Schwäbische Zeitung (Friedrichshafen)
Harte Kritik an Habecks Energiespartipps
Minister rät zu Duschkopf-Wechsel und Eisfach-Abtauen – Kampagne irritiert Verbände
BERLIN (AFP/KNA/dpa) - Wirtschaftsund Klimaschutzminister Robert Habeck (Grüne) hat mit einem Bündnis von Verbänden eine Energiesparkampagne gestartet. „Es braucht den Abschied von fossilen Energien, um unabhängiger zu werden und die Klimaziele zu erreichen“, hieß es in einer am Freitag in Berlin veröffentlichten Erklärung. Mit der Kampagne werden alle gut 80 Millionen Bürgerinnen und Bürger aufgerufen, beim Energiesparen Tempo zu machen. Bereits kleine Dinge könnten wirksam sein. „Regelmäßig das Eisfach abtauen, Duschkopf wechseln oder in Büros die Beleuchtung auf LED umstellen – das senkt den Verbrauch. Und wenn viele das machen, bringt das in der Summe wirklich was“, erklärte Habeck. Zusätzlich könnte man so Russlands Präsident Wladimir Putin „eins auswischen“. Denn: „Wer Energie spart, hilft, dass Deutschland unabhängiger von russischen Importen wird, und tut was fürs Klima.“Habeck verwies auf die hohen Energiepreise, die Verbraucherinnen und Verbraucher ebenso wie Unternehmen belasteten. Es drohe ein „ganz schwieriger Herbst“, wenn die Heizkostenabrechnungen und die neuen Abschlagsbeträge kämen. Energiesparen sei dringend notwendig.

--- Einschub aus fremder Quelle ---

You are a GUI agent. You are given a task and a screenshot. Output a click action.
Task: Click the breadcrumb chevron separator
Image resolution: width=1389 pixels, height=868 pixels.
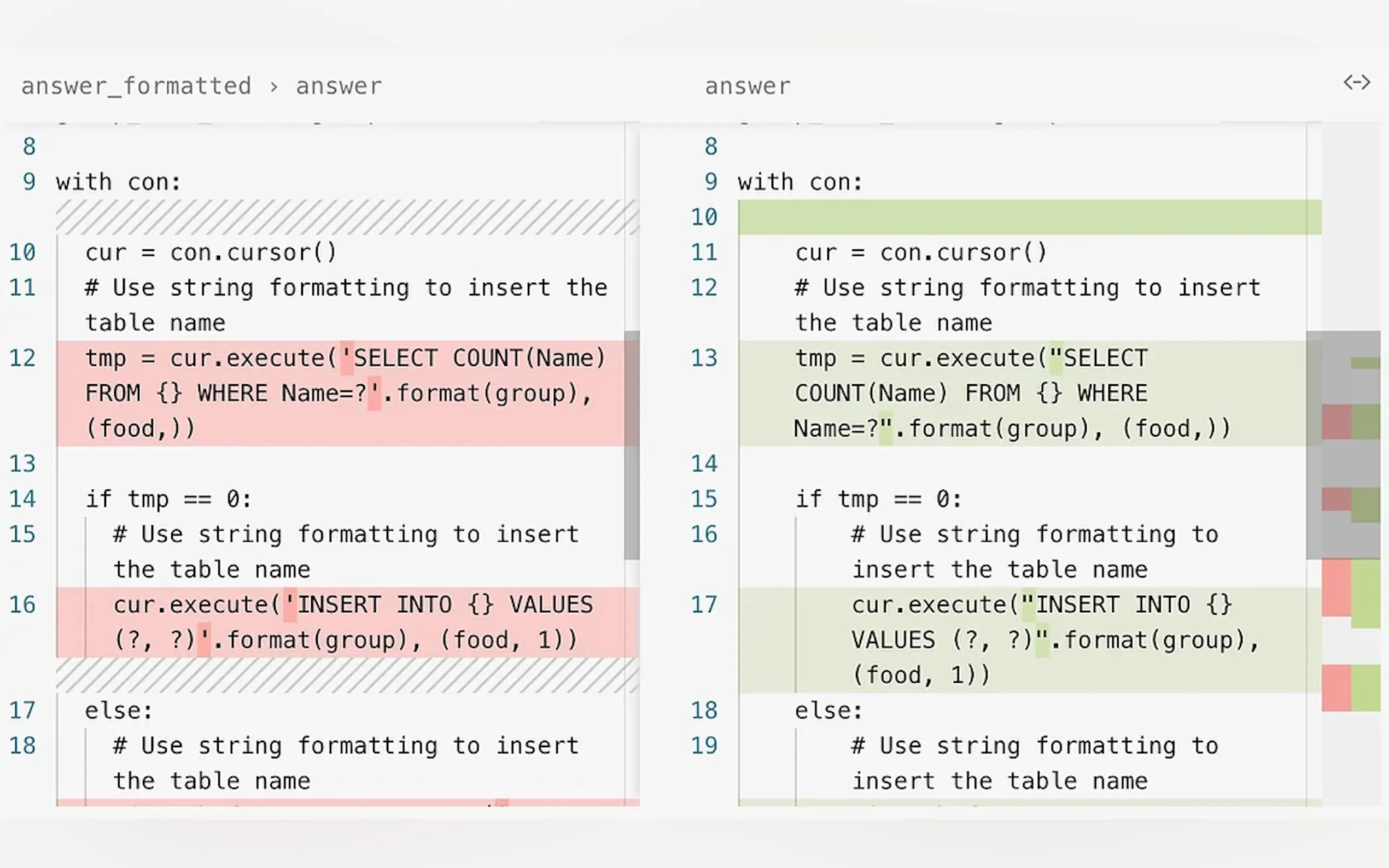click(x=274, y=87)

An der Kampagne „80 Millionen gemeinsam für den Energiewechsel“beteiligt sind Spitzenverbände von Wirtschaft und Kommunen, der Deutsche Gewerkschaftsbund (DGB), der Umwelt-Dachverband Deutscher Naturschutzring (DNR) sowie der Verbraucherzentrale Bundesverband (vzbv). Vorgesehen sind neben Plakaten, Tipps und Ratgebern auch neue Förderprogramme und Beratungsangebote. Für die Kampagne, die drei Jahre laufen soll, sind in einem ersten Schritt vier Millionen Euro vorgesehen. Weitere Mittel sollen folgen, wenn der nächste Bundeshaushalt beschlossen ist.
Mehrere Umwelt- und Sozialverbände kritisierten, dass Werbekampagnen nicht ausreichend seien, solange nicht auch politische Rahmenbedingungen geändert und gesetzliche Vorgaben beschlossen würden. Große Schritte seien nur mit „verbindlichen Maßnahmen“zu erreichen, die auch für die Industrie gelten, sagte die Geschäftsführerin des BUND, Antje von Broock. „Die Energiesparkampagne von Robert Habeck ist eine Nebelkerze: Anstatt dass er selbst tätig wird, verschiebt er die Verantwortung vor allem auf die Verbraucherinnen und Verbraucher und gibt Duschkopf-Tipps“, beklagte die Bundesgeschäftsführerin der Deutschen Umwelthilfe, Barbara Metz. Ähnlich äußerte sich Greenpeace-Vorstand Martin Kaiser.
Deutlicher wurde Verena Bentele, die Präsidentin des Sozialverbandes VdK. „Sozial benachteiligte Menschen haben kaum Möglichkeiten, Energie zu sparen. Wer von Grundsicherung lebt, hat kein Geld für eine gut isolierte Wohnung oder für den sparsamen Kühlschrank“erklärte sie am Freitag in Berlin. Stattdessen lebten Menschen im Sozialleistungsbezug oft in schlecht isolierten Wohnungen mit alten Haushaltsgeräten. „Ihre Heiz- und Stromkostenrechnungen sind meist so hoch, dass sie diese kaum bezahlen können und Stromsperren drohen.“VdK-Chefin Bentele forderte eine finanzielle Entlastung für Grundsicherungsempfänger.